Von Blomberg, que seguía en el Ministerio de Defensa, tuvo que firmar el decreto según el cual todos los miembros del Ejército deberían prestar el siguiente juramento, del que -según el historiador H. S. Hefner- no existía precedente alguno en Alemania y que tenía una enorme trascendencia, pues sólo podía romperse con la muerte: «Juro por Dios obediencia incondicional al Führer del Reich alemán, de su pueblo y jefe supremo del Ejército, Adolf Hitler, y estoy dispuesto como soldado a ofrendar mi vida en aras de este juramento.» Von Blomberg -conocido como «leoncito de goma», por su pretensión de ofrecer un fiero aspecto respaldado por una nula energía- emitió también la orden de que todos los militares deberían dirigirse a Hitler como mein Führer. Ya sólo le quedaba a Adolf un pequeño trámite para verse investido de todos los poderes y respaldado por todas las apariencias de legalidad: ser confirmado en la presidencia por el voto de los alemanes. Para lograrlo convocó un plebiscito el 19 de agosto, convocatoria que fue respaldada por todo el aparato propagandístico del NSDAP y del Estado y por todo el brutal poder de convicción de las SA, las SS y la Gestapo. Las urnas ofrecieron el resultado apetecido: 38,3 millones de alemanes le reconocían como jefe del Estado. Pero había algo que no gustó ni a Hitler, ni a Goebbels, ni a Goering, ni a Himmler: 4,2 millones de alemanes votaron en contra y 870.000 depositaron sus papeletas en blanco, lo que constituía la muestra de un valor extraordinario, pues los aparatos represivos nazis tenían medios para averiguar en la mayoría de los casos quiénes habían sido los opositores.
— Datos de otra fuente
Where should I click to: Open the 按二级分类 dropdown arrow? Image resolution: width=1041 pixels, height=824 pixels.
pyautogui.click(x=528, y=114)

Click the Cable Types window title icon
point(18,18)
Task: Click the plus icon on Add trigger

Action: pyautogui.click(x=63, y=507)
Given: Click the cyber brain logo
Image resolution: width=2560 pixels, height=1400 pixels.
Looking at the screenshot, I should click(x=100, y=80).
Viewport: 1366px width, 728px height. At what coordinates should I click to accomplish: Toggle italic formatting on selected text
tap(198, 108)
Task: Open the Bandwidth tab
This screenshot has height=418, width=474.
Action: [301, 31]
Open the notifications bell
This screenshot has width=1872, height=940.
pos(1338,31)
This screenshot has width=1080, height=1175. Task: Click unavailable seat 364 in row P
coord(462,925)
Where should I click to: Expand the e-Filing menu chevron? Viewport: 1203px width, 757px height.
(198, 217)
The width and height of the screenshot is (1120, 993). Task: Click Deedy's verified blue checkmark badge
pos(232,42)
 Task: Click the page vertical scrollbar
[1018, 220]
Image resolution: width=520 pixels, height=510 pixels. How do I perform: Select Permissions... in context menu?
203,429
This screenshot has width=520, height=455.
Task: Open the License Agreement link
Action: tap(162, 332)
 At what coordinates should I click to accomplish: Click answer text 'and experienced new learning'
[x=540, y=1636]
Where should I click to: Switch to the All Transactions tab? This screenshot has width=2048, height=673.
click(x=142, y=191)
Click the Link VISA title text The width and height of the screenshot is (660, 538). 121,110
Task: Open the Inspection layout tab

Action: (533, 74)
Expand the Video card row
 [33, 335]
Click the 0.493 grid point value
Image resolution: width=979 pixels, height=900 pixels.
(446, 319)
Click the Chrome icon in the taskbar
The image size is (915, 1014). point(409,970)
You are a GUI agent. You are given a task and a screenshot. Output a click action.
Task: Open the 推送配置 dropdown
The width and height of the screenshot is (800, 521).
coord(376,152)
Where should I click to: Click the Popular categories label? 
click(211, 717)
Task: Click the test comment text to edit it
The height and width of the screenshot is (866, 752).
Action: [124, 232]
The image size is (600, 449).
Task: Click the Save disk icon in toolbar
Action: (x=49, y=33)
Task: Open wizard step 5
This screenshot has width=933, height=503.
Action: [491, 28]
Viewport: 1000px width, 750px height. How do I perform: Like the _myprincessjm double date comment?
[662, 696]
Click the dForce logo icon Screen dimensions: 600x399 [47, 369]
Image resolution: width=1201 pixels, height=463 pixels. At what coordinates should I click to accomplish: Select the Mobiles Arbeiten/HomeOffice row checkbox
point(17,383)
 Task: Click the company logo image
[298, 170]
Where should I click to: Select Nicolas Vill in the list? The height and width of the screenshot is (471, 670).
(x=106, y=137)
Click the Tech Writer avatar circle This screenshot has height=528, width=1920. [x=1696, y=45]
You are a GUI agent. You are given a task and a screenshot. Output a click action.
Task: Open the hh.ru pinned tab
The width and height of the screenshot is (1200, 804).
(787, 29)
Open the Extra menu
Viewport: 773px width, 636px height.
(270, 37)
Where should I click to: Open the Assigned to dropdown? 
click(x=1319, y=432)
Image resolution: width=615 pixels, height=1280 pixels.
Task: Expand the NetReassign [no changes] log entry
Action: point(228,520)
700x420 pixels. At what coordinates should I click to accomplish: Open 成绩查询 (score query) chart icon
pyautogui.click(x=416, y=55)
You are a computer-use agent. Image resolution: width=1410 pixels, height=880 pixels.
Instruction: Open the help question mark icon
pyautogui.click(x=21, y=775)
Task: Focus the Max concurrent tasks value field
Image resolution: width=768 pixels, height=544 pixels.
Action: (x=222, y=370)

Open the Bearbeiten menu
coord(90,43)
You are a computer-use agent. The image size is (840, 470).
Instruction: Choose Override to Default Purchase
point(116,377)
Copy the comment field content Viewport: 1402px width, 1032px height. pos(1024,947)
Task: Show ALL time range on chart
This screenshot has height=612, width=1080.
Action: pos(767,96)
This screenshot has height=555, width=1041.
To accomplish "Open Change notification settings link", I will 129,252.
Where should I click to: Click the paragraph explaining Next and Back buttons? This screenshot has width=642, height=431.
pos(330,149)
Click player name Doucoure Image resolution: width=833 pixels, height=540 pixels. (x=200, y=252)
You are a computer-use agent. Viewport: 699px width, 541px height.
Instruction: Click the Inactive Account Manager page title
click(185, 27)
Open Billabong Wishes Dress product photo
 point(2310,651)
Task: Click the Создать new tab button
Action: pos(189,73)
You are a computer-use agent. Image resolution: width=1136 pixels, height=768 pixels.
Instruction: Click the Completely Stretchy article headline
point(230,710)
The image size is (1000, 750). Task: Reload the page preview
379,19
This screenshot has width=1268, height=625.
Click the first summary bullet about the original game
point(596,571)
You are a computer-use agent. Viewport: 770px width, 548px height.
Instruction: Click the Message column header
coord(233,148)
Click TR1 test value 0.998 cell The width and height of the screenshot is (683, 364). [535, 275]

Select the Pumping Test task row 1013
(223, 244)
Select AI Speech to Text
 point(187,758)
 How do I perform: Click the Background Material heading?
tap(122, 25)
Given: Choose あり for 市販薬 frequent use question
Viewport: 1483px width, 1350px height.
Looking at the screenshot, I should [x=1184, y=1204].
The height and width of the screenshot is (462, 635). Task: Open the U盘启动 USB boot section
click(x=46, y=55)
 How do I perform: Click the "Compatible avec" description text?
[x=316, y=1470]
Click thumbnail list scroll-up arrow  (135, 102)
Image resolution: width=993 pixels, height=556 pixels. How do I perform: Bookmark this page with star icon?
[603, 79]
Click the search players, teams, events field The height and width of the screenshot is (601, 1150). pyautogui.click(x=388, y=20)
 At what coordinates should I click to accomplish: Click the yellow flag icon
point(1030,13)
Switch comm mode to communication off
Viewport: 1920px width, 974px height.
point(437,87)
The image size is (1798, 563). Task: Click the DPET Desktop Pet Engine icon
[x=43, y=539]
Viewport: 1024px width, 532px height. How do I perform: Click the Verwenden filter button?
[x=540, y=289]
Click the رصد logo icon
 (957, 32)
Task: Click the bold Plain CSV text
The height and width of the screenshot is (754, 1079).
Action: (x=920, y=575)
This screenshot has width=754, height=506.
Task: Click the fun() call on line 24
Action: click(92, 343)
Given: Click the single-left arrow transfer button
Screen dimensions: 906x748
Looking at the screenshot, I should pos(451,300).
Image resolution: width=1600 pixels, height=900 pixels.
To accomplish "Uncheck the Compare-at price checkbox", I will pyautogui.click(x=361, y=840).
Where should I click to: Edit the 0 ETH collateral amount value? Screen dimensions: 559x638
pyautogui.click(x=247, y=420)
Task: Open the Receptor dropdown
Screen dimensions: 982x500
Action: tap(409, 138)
Más brillante, y también más auténtico, resultaría el referéndum del Sarre, que estaba bajo control internacional desde su evacuación por Francia en 1930. El 13 de enero de 1935, la población del Sarre acudió entusiásticamente a las urnas y votó su reincorporación a Alemania en un 91 por ciento, decisión que fue respetada internacionalmente, aunque Francia plantease sus reticencias. Hitler, feliz, trató de eliminar cualquier suspicacia declarando que era la última cuenta pendiente que le quedaba por saldar con Francia. El 1 de marzo, el Sarre volvía al seno de Alemania.
Hitler, sin embargo, mentía. Justo con la recuperación del Sarre comenzaba su campaña internacional, que para él era sinónimo de labor de gobierno. El Führer estaba poco interesado en las actividades de sus ministerios. Les cedía competencias sin inmiscuirse en su funcionamiento siempre que sirvieran a sus planes; cuando no era así, les «puenteaba» o destituía. Hjalmar Schacht, prestigioso economista que contribuyó al acceso de Hitler al poder y que fue ministro en sus gobiernos durante una década, escribió al respecto:
«Mientras estuve en activo, tanto en el Reichsbank como en el Ministerio de Economía, Hitler nunca interfirió en mi trabajo. Jamás intentó darme instrucciones, sino que me dejaba sacar adelante mis ideas, a mi manera y sin críticas… Sin embargo, cuando se dio cuenta de que la moderación de mi política financiera era un obstáculo para sus planes temerarios (en política exterior), empezó, en connivencia con Goering, a vigilarme y a oponerse a mis disposiciones.»